-- Supplied passage --

For every minute I put into halfway things, that’s a minute I’m not putting into something else. We only have so much time and attention. It’s the one thing that’s truly ours, and it’s more limited than we’d like to believe. We’re giving it away; daily, weekly, in tiny, forgettable pieces we can never get back. Not to a person or a dog or a hobby or even a job – just to a website. That probably sounds too dramatic. How we spend our days is how we spend our lives though, isn’t it? Annie Dillard nails it.

This isn’t the kind of thing that matters over one day or one week or one year. It matters over the course of a life. Do we really want to look back and realize we spent fifty minutes of our time each day on Facebook alone? That’s more than 18,000 minutes per  year, and about 1/16 of our waking hours. That’s not counting time we spend on Reddit, Google, Wikipedia, YouTube or other popular sites.

These sites are tools. They are inherently neither good nor bad. I don’t mind their construction or the things I do while using them. I love sharing pictures and ideas, catching up with friends, discussing social and political issues and hearing new points of view. I love the availability to learn, to access online courses and find facts about history, to view photos from around the world and talk to people from other countries – the global connectivity the internet provides us is, in my opinion, a good thing.

-- Work to do --
Continue the piece on time lost to websites, starting after its final sentence.

-- Source data --
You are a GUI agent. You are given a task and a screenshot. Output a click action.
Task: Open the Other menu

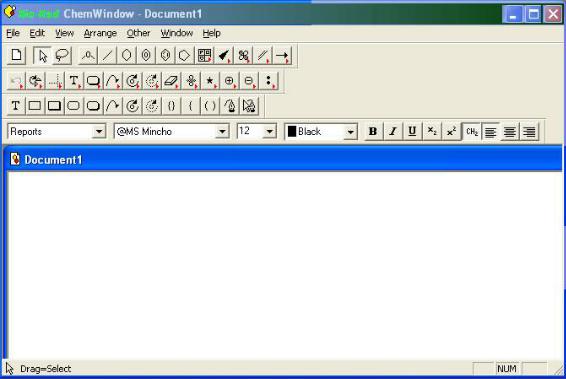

-- Final result --
They are tools, but they are Twinkie tools. They are engineered to be delicious and addictive. What bothers me is that they are often set up specifically to play to our psychological vulnerabilities.

In a recent article in The Guardian, Silicon Valley developers, many who helped make some of the most successful social media sites and products, expressed concern about where they’re headed and how they affect our attention span. This piece is one of dozens I’ve read expressing similar concerns.

“Justin Rosenstein, who also helped create Gchat during a stint at Google, and now leads a San Francisco-based company that improves office productivity, appears most concerned about the psychological effects on people who, research shows, touch, swipe or tap their phone 2,617 times a day.

There is growing concern that as well as addicting users, technology is contributing toward so-called “continuous partial attention”, severely limiting people’s ability to focus, and possibly lowering IQ. One recent study showed that the mere presence of smartphones damages cognitive capacity – even when the device is turned off. “Everyone is distracted,” Rosenstein says. “All of the time.”

“One reason I think it is particularly important for us to talk about this now is that we may be the last generation that can remember life before,” Rosenstein says. It may or may not be relevant that Rosenstein, Pearlman and most of the tech insiders questioning today’s attention economy are in their 30s, members of the last generation that can remember a world in which telephones were plugged into walls.

It is revealing that many of these younger technologists are weaning themselves off their own products, sending their children to elite Silicon Valley schools where iPhones, iPads and even laptops are banned. They appear to be abiding by a Biggie Smalls lyric from their own youth about the perils of dealing crack cocaine: never get high on your own supply.”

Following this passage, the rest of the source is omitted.